_What you are asked to do:_
Copy the data below line for line, with no changes to any wording, numbers, or punctuation.
____
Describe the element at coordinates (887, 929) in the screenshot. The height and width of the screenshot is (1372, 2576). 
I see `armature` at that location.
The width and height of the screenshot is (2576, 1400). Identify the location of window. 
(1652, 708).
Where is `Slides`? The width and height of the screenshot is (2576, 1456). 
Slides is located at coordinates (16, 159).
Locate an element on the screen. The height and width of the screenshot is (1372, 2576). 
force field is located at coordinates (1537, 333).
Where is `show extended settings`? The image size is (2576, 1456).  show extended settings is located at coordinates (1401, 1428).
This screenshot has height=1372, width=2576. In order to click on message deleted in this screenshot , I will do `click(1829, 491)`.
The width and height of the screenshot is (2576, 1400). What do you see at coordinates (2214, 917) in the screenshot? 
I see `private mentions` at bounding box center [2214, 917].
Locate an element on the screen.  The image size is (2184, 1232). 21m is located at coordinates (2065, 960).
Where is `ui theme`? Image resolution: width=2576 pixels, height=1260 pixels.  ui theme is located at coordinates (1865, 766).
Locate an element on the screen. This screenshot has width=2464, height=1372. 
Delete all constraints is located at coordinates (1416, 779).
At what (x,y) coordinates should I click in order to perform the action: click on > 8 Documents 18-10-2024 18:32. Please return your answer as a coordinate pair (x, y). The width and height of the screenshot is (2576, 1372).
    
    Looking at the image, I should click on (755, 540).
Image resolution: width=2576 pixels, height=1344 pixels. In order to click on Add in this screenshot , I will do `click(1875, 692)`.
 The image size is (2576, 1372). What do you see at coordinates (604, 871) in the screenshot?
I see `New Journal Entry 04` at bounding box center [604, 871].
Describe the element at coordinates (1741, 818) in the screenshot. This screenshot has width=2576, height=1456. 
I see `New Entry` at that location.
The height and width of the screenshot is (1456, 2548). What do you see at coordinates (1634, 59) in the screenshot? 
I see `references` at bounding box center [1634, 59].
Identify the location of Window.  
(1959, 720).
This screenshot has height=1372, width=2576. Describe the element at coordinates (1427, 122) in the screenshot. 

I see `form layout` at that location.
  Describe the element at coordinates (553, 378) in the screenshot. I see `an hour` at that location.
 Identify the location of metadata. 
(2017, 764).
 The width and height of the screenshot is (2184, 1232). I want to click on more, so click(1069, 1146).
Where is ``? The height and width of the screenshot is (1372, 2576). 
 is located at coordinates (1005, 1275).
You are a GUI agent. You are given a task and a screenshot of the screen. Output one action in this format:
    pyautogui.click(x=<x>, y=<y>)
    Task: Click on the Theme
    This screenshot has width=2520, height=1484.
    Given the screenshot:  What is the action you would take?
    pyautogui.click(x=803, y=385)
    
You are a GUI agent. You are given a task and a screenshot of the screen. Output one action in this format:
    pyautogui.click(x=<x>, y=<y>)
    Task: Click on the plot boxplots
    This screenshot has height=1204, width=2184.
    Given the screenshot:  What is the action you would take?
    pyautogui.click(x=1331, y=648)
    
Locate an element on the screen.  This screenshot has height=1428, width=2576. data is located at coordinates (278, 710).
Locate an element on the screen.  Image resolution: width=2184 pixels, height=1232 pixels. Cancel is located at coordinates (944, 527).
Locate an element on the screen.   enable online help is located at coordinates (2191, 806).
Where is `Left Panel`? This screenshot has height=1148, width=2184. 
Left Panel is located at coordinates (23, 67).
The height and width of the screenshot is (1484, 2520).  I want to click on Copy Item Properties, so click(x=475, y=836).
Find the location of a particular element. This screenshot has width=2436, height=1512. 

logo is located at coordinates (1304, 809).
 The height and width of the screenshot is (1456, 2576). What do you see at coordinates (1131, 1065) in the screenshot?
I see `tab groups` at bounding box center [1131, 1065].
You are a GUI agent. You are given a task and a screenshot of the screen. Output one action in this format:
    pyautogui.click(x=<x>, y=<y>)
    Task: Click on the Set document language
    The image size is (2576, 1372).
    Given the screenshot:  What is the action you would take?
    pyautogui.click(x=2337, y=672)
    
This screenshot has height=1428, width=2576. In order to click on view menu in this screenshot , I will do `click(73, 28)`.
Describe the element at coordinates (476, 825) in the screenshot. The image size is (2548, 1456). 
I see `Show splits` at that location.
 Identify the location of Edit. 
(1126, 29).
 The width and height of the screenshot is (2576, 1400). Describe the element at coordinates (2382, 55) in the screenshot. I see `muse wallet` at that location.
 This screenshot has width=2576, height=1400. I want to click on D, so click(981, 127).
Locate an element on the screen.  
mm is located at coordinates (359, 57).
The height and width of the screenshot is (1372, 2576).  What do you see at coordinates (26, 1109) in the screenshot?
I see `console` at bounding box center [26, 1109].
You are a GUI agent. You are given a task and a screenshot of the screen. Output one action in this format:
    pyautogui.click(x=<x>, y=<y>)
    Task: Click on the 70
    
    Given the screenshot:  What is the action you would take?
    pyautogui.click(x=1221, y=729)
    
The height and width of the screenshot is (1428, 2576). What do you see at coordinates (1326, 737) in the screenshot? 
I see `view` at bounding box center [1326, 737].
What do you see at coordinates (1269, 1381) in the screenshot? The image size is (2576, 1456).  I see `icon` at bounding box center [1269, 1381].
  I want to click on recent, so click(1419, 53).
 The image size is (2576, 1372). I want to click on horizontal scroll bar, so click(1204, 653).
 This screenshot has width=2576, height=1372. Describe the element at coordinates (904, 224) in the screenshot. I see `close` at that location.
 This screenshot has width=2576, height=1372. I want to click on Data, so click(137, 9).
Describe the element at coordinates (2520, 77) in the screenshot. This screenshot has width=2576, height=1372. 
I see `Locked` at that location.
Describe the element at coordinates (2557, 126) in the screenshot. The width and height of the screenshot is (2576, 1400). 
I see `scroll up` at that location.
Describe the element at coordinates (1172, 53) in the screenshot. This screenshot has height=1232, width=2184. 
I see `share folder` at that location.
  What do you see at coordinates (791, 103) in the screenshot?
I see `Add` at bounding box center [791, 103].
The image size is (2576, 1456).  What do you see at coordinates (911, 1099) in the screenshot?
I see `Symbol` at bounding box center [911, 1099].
____
_Written reply:_
Describe the element at coordinates (887, 929) in the screenshot. The height and width of the screenshot is (1372, 2576). 
I see `armature` at that location.
The width and height of the screenshot is (2576, 1400). Identify the location of window. 
(1652, 708).
Where is `Slides`? The width and height of the screenshot is (2576, 1456). 
Slides is located at coordinates (16, 159).
Locate an element on the screen. The height and width of the screenshot is (1372, 2576). 
force field is located at coordinates (1537, 333).
Where is `show extended settings`? The image size is (2576, 1456).  show extended settings is located at coordinates (1401, 1428).
This screenshot has height=1372, width=2576. In order to click on message deleted in this screenshot , I will do `click(1829, 491)`.
The width and height of the screenshot is (2576, 1400). What do you see at coordinates (2214, 917) in the screenshot? 
I see `private mentions` at bounding box center [2214, 917].
Locate an element on the screen.  The image size is (2184, 1232). 21m is located at coordinates (2065, 960).
Where is `ui theme`? Image resolution: width=2576 pixels, height=1260 pixels.  ui theme is located at coordinates (1865, 766).
Locate an element on the screen. This screenshot has width=2464, height=1372. 
Delete all constraints is located at coordinates (1416, 779).
At what (x,y) coordinates should I click in order to perform the action: click on > 8 Documents 18-10-2024 18:32. Please return your answer as a coordinate pair (x, y). The width and height of the screenshot is (2576, 1372).
    
    Looking at the image, I should click on (755, 540).
Image resolution: width=2576 pixels, height=1344 pixels. In order to click on Add in this screenshot , I will do `click(1875, 692)`.
 The image size is (2576, 1372). What do you see at coordinates (604, 871) in the screenshot?
I see `New Journal Entry 04` at bounding box center [604, 871].
Describe the element at coordinates (1741, 818) in the screenshot. This screenshot has width=2576, height=1456. 
I see `New Entry` at that location.
The height and width of the screenshot is (1456, 2548). What do you see at coordinates (1634, 59) in the screenshot? 
I see `references` at bounding box center [1634, 59].
Identify the location of Window.  
(1959, 720).
This screenshot has height=1372, width=2576. Describe the element at coordinates (1427, 122) in the screenshot. 

I see `form layout` at that location.
  Describe the element at coordinates (553, 378) in the screenshot. I see `an hour` at that location.
 Identify the location of metadata. 
(2017, 764).
 The width and height of the screenshot is (2184, 1232). I want to click on more, so click(1069, 1146).
Where is ``? The height and width of the screenshot is (1372, 2576). 
 is located at coordinates (1005, 1275).
You are a GUI agent. You are given a task and a screenshot of the screen. Output one action in this format:
    pyautogui.click(x=<x>, y=<y>)
    Task: Click on the Theme
    This screenshot has width=2520, height=1484.
    Given the screenshot:  What is the action you would take?
    pyautogui.click(x=803, y=385)
    
You are a GUI agent. You are given a task and a screenshot of the screen. Output one action in this format:
    pyautogui.click(x=<x>, y=<y>)
    Task: Click on the plot boxplots
    This screenshot has height=1204, width=2184.
    Given the screenshot:  What is the action you would take?
    pyautogui.click(x=1331, y=648)
    
Locate an element on the screen.  This screenshot has height=1428, width=2576. data is located at coordinates (278, 710).
Locate an element on the screen.  Image resolution: width=2184 pixels, height=1232 pixels. Cancel is located at coordinates (944, 527).
Locate an element on the screen.   enable online help is located at coordinates (2191, 806).
Where is `Left Panel`? This screenshot has height=1148, width=2184. 
Left Panel is located at coordinates (23, 67).
The height and width of the screenshot is (1484, 2520).  I want to click on Copy Item Properties, so click(x=475, y=836).
Find the location of a particular element. This screenshot has width=2436, height=1512. 

logo is located at coordinates (1304, 809).
 The height and width of the screenshot is (1456, 2576). What do you see at coordinates (1131, 1065) in the screenshot?
I see `tab groups` at bounding box center [1131, 1065].
You are a GUI agent. You are given a task and a screenshot of the screen. Output one action in this format:
    pyautogui.click(x=<x>, y=<y>)
    Task: Click on the Set document language
    The image size is (2576, 1372).
    Given the screenshot:  What is the action you would take?
    pyautogui.click(x=2337, y=672)
    
This screenshot has height=1428, width=2576. In order to click on view menu in this screenshot , I will do `click(73, 28)`.
Describe the element at coordinates (476, 825) in the screenshot. The image size is (2548, 1456). 
I see `Show splits` at that location.
 Identify the location of Edit. 
(1126, 29).
 The width and height of the screenshot is (2576, 1400). Describe the element at coordinates (2382, 55) in the screenshot. I see `muse wallet` at that location.
 This screenshot has width=2576, height=1400. I want to click on D, so click(981, 127).
Locate an element on the screen.  
mm is located at coordinates (359, 57).
The height and width of the screenshot is (1372, 2576).  What do you see at coordinates (26, 1109) in the screenshot?
I see `console` at bounding box center [26, 1109].
You are a GUI agent. You are given a task and a screenshot of the screen. Output one action in this format:
    pyautogui.click(x=<x>, y=<y>)
    Task: Click on the 70
    
    Given the screenshot:  What is the action you would take?
    pyautogui.click(x=1221, y=729)
    
The height and width of the screenshot is (1428, 2576). What do you see at coordinates (1326, 737) in the screenshot? 
I see `view` at bounding box center [1326, 737].
What do you see at coordinates (1269, 1381) in the screenshot? The image size is (2576, 1456).  I see `icon` at bounding box center [1269, 1381].
  I want to click on recent, so click(1419, 53).
 The image size is (2576, 1372). I want to click on horizontal scroll bar, so click(1204, 653).
 This screenshot has width=2576, height=1372. Describe the element at coordinates (904, 224) in the screenshot. I see `close` at that location.
 This screenshot has width=2576, height=1372. I want to click on Data, so click(137, 9).
Describe the element at coordinates (2520, 77) in the screenshot. This screenshot has width=2576, height=1372. 
I see `Locked` at that location.
Describe the element at coordinates (2557, 126) in the screenshot. The width and height of the screenshot is (2576, 1400). 
I see `scroll up` at that location.
Describe the element at coordinates (1172, 53) in the screenshot. This screenshot has height=1232, width=2184. 
I see `share folder` at that location.
  What do you see at coordinates (791, 103) in the screenshot?
I see `Add` at bounding box center [791, 103].
The image size is (2576, 1456).  What do you see at coordinates (911, 1099) in the screenshot?
I see `Symbol` at bounding box center [911, 1099].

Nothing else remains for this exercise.